Duke Levine I had heard before - first in snatches between stories on the local public radio news broadcasts, then later in a CD. The man is a virtuoso guitar player, capable of shimmy-riot, vibrato sandstorm, carillon, prank and geegaw. Sometimes mournful as a vagrant satellite, sometimes treacherous as a calving glacier, the thunder unloosed from his hands wrinkles into hailstones. Sometimes redolent with peat, like a decent single malt, sometimes calling out over the savannah with animal ululation, he hammers and plinks and shears the air, his fingers whorled with deftness. He worked the pedals like a welder, blistering the air, squeezing long trills out of fiery contact points, his index and middle fingers like electrode tips transferring current to the brass rod of his guitar strings and melding it all into new alloys. Now subtling, now gentling, now careening, now shattering, his guitar notes are particles in a wave that spin in place as they transfer the tune and the counterpoint along thousands of miles of auditory nerves.

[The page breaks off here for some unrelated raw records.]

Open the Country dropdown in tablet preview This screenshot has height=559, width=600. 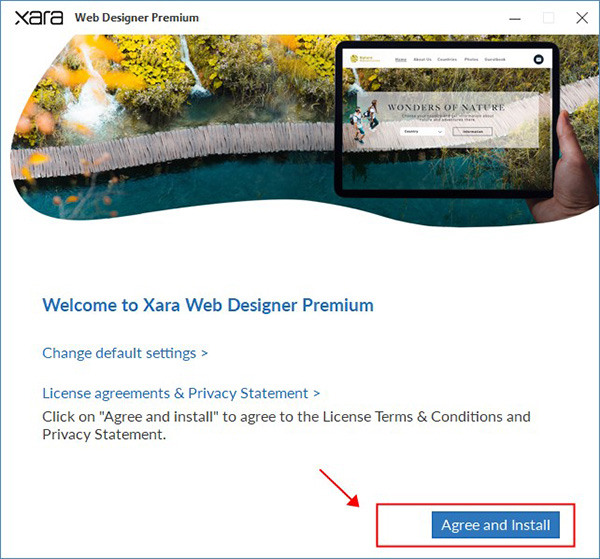tap(422, 131)
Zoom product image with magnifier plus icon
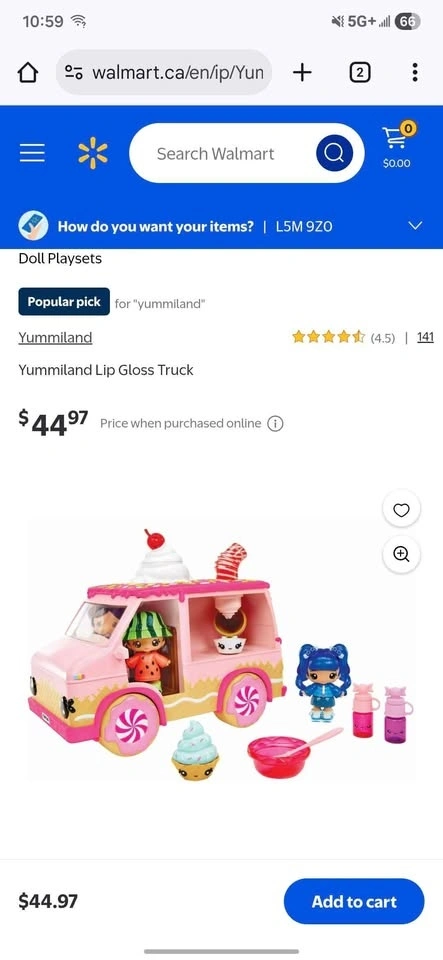 click(401, 553)
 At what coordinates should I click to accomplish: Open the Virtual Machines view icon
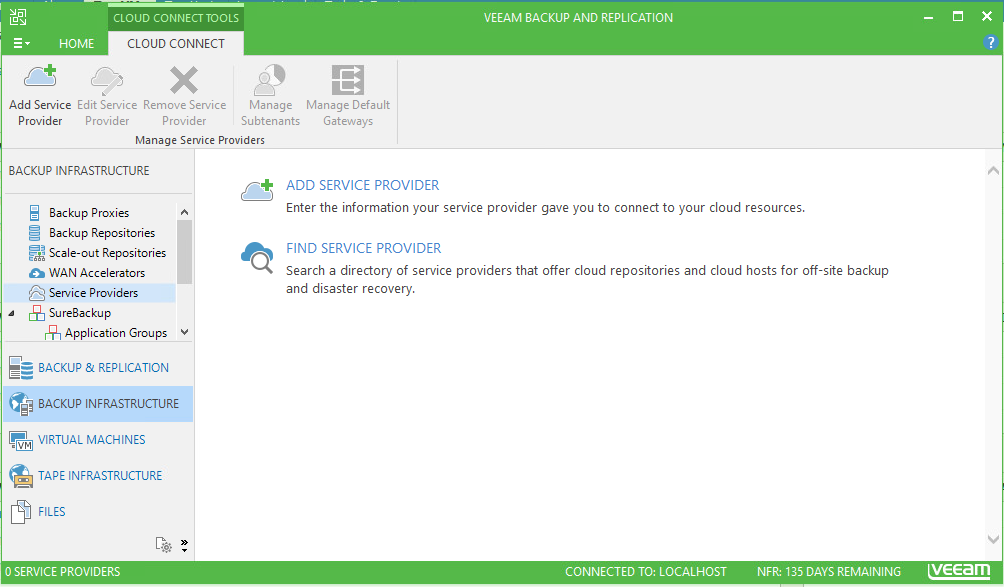[21, 440]
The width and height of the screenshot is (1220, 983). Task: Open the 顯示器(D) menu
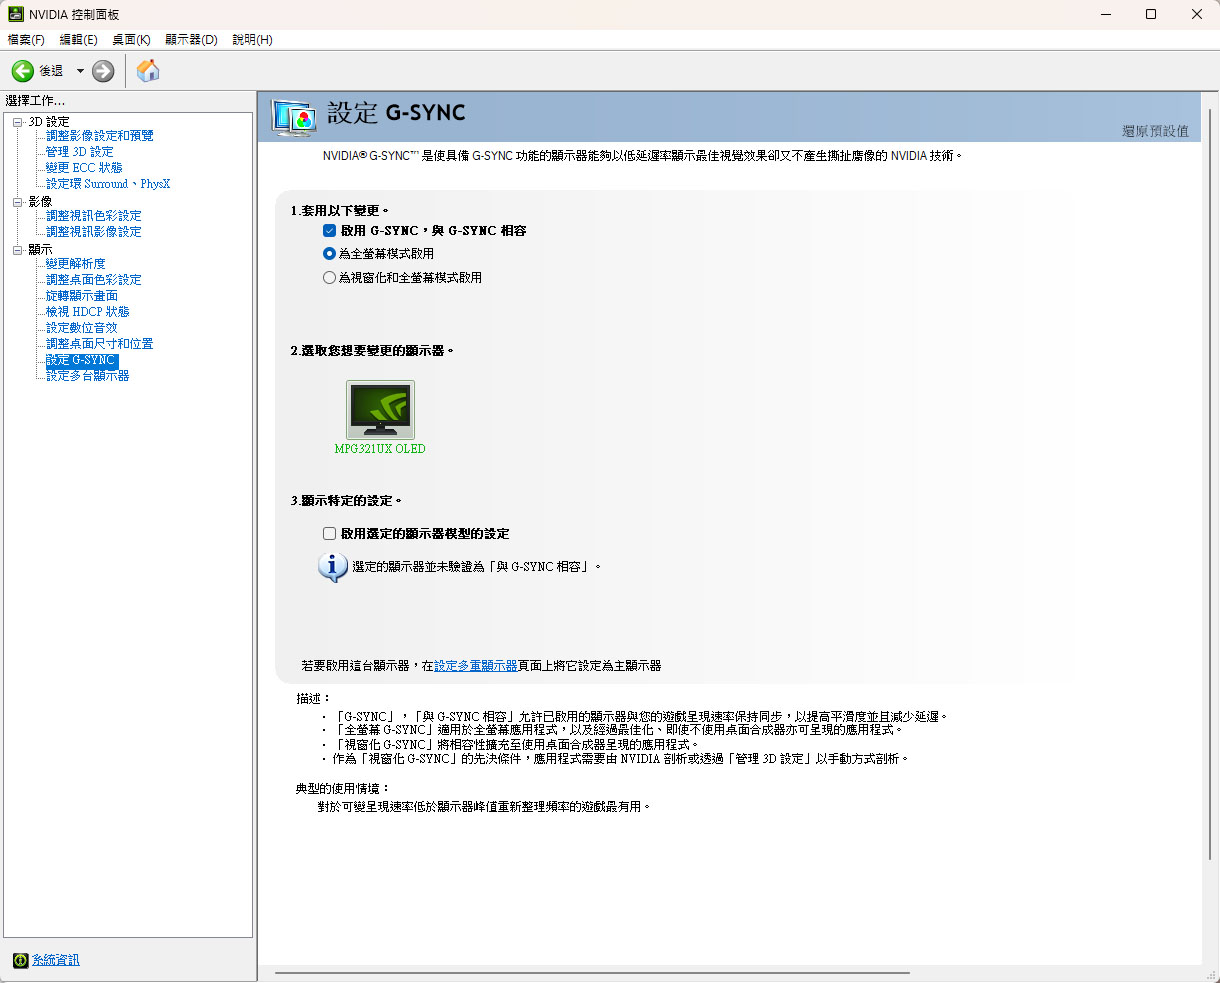tap(190, 39)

Kevin Barry was the jeweler lapping the faceted crystal of the music. With a glinting cylinder, he slid over the telegraph wires of his lap steel guitar, unleashing flocks of migratory birds that had only moments before clutched and gripped the cables with the fervency of their one-eyed sleep. Like a bearded Orpheus, he coaxed calamity and corrosion, nightmare and serendipity out of vibrating air, his lugubrious and ecstatic pressure breaking like volcanic ash into an airborne torrent so wide the basement bar seemed to dim.

Billy Beard brushed the sides of his drum kit, tapped a cluster of nutshells, smiled on occasion, loosening himself from the grips of an intensely fierce and joyous concentration. He shirred the sound waves with a shamanic syncopation. He wore a "Justice for Janitors" t-shirt, the headline letters bordered in glitter, which peeked out between the lapels of his jacket. His kit was treated with slung rapture rather than smash or burn.

Richard Gates broke his bass line into a cool sweat. He seemed at once thirsty and bemused, shaped by shyness, idling under the brim of his hat, content to study the fretwork of his bass, looking up only occasionally to marshal plangent and wistful harmonies under Jennifer's mellifluousness.